Temps de Lecture 3 min.

Dans une mine de cobalt, à Lubumbashi (République démocratique du Congo), en 2016.

Cette publicité ne fait guère sourire Renault. Le constructeur automobile français se fait épingler par Amnesty International pour défaut de vigilance sur sa chaîne d’approvisionnement en cobalt – ce minerai est un composant essentiel des batteries au lithium de ses véhicules.

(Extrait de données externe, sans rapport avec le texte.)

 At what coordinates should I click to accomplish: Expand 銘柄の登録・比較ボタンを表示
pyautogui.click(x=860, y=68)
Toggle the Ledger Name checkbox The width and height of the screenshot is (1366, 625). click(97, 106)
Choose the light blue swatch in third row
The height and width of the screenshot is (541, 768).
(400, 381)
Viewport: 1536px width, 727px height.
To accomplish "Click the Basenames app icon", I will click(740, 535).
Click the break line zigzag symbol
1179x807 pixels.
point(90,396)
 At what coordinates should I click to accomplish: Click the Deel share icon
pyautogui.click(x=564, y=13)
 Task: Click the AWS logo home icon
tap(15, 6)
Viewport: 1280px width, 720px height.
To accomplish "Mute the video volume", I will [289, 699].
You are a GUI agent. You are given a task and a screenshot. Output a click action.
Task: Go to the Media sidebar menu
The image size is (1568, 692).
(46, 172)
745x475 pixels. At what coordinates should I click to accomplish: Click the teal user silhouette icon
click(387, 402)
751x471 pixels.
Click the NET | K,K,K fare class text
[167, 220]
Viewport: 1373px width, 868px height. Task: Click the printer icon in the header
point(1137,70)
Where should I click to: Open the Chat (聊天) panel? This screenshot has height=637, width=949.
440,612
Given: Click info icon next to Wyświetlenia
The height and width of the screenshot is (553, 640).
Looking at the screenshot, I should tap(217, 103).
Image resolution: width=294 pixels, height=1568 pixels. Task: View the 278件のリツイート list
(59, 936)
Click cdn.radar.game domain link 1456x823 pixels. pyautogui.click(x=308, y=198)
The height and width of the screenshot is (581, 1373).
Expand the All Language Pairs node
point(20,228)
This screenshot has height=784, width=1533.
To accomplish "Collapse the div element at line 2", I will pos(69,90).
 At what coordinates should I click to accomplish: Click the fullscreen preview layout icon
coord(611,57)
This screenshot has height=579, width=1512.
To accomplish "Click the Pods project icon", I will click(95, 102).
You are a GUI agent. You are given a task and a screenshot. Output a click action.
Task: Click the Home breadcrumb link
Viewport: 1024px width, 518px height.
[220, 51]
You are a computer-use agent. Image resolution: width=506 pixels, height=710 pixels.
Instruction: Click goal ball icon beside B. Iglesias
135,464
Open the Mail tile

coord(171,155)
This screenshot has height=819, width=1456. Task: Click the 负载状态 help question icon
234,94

Dans un rapport publié mercredi 15 novembre, l’organisation internationale de défense des droits humains, basée à Londres, dénonce les multinationales qui ne feraient pas le nécessaire pour s’assurer que le cobalt en provenance de la République démocratique du Congo (RDC) – ce pays fournit 50 % de la ressource de la planète – n’a pas été extrait dans des mines où travaillent des enfants.

Cinq questions

« Nos premières enquêtes ont montré que le cobalt extrait des mines par des enfants et des adultes dans des conditions épouvantables en RDC est utilisé dans les chaînes d’approvisionnement de certaines des entreprises les plus connues au niveau mondial », explique Seema Joshi, spécialiste à Amnesty International de la responsabilité des entreprises en matières de droits humains.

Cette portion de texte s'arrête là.